─── CYTOWANY FRAGMENT ───
Wpis z mikrobloga

#primaaprilis #kawal #zart #heheszki
Ja #!$%@? mirki, ja muszę chyba skończyć żartować bo ktoś kiedyś umrze xD

Jako że rok temu nie robiłem żadnych żartów to miałem dużo czasu by przygotować coś dobrego.
Musiałem zaangażowac w to mojego różowego, bo plan był ambitny. (Tak nadal jest ze mną po tym co jej #!$%@? na prima aprilis dwa lata temu xD)

Wymyśliłem idealny żart na nabranie wszystkich znajomych.
───
:: ZESTAW ZADAŃ ::
a) Zamień "znajomych" na "kolegów" i przepisz fragment wpisu między "Wpis z mikrobloga" a "nabranie wszystkich znajomych.", włącznie z nimi.
b) Dlaczego autor wpisu miał dużo czasu na przygotowanie dobrego żartu?
Rekordy pochodzą z innego źródła niż wpis.
─── REKORDY ───
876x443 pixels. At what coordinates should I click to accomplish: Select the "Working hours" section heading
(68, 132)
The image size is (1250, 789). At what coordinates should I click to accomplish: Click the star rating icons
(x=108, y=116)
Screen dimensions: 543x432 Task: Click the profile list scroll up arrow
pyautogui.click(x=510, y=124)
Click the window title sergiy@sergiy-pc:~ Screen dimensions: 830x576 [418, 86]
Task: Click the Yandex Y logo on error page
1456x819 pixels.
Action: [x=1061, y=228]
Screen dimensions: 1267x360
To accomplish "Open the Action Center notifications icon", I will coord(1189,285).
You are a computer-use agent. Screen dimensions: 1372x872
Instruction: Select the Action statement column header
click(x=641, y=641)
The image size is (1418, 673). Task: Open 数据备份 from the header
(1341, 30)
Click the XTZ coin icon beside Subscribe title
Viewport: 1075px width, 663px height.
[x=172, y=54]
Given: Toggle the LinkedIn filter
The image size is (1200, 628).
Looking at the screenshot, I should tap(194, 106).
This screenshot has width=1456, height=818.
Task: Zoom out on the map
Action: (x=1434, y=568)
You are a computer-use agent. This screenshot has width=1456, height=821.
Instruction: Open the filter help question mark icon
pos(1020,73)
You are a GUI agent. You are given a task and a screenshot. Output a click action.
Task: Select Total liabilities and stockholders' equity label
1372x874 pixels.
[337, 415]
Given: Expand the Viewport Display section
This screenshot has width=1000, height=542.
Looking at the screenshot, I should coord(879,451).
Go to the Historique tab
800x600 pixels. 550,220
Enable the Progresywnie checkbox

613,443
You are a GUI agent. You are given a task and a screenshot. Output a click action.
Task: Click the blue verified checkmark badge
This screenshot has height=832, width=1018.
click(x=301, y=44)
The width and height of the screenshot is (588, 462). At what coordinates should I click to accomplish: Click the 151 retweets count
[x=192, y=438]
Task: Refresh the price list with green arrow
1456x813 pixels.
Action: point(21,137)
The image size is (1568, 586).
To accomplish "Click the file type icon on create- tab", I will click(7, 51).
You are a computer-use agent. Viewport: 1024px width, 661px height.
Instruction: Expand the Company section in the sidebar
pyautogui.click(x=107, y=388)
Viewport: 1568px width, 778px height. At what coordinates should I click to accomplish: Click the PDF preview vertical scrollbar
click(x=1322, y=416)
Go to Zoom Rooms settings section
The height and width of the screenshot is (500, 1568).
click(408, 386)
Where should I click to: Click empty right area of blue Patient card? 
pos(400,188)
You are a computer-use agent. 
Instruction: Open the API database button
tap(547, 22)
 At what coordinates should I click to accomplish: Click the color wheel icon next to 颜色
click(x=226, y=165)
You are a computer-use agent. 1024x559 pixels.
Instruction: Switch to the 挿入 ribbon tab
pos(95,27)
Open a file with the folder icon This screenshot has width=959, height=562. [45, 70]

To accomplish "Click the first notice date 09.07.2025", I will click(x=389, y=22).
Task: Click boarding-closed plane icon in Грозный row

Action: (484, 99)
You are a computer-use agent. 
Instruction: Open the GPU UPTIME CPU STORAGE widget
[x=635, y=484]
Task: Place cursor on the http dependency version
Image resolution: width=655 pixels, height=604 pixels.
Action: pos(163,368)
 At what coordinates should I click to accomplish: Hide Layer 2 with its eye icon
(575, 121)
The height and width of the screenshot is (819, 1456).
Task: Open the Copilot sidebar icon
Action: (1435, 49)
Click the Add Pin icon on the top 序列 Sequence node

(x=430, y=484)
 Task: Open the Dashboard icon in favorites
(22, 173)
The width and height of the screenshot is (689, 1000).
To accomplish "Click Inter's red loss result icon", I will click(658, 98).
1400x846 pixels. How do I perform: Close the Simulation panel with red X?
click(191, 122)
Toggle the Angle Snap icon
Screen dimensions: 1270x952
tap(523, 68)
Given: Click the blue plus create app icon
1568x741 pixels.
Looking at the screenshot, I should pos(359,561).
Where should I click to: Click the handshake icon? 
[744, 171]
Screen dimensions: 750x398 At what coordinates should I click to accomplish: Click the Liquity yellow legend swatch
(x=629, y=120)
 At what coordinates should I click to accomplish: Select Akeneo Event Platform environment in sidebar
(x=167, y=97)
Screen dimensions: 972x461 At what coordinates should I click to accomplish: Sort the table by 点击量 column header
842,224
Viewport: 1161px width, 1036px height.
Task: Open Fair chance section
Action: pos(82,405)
───
:: ODPOWIEDZI DO ZADAŃ ::
a)
Wpis z mikrobloga

#primaaprilis #kawal #zart #heheszki
Ja #!$%@? mirki, ja muszę chyba skończyć żartować bo ktoś kiedyś umrze xD

Jako że rok temu nie robiłem żadnych żartów to miałem dużo czasu by przygotować coś dobrego.
Musiałem zaangażowac w to mojego różowego, bo plan był ambitny. (Tak nadal jest ze mną po tym co jej #!$%@? na prima aprilis dwa lata temu xD)

Wymyśliłem idealny żart na nabranie wszystkich kolegów.

b) Autor wpisu rok wcześniej nie zrobił żadnych żartów, dzięki czemu miał dużo czasu, by przygotować coś dobrego.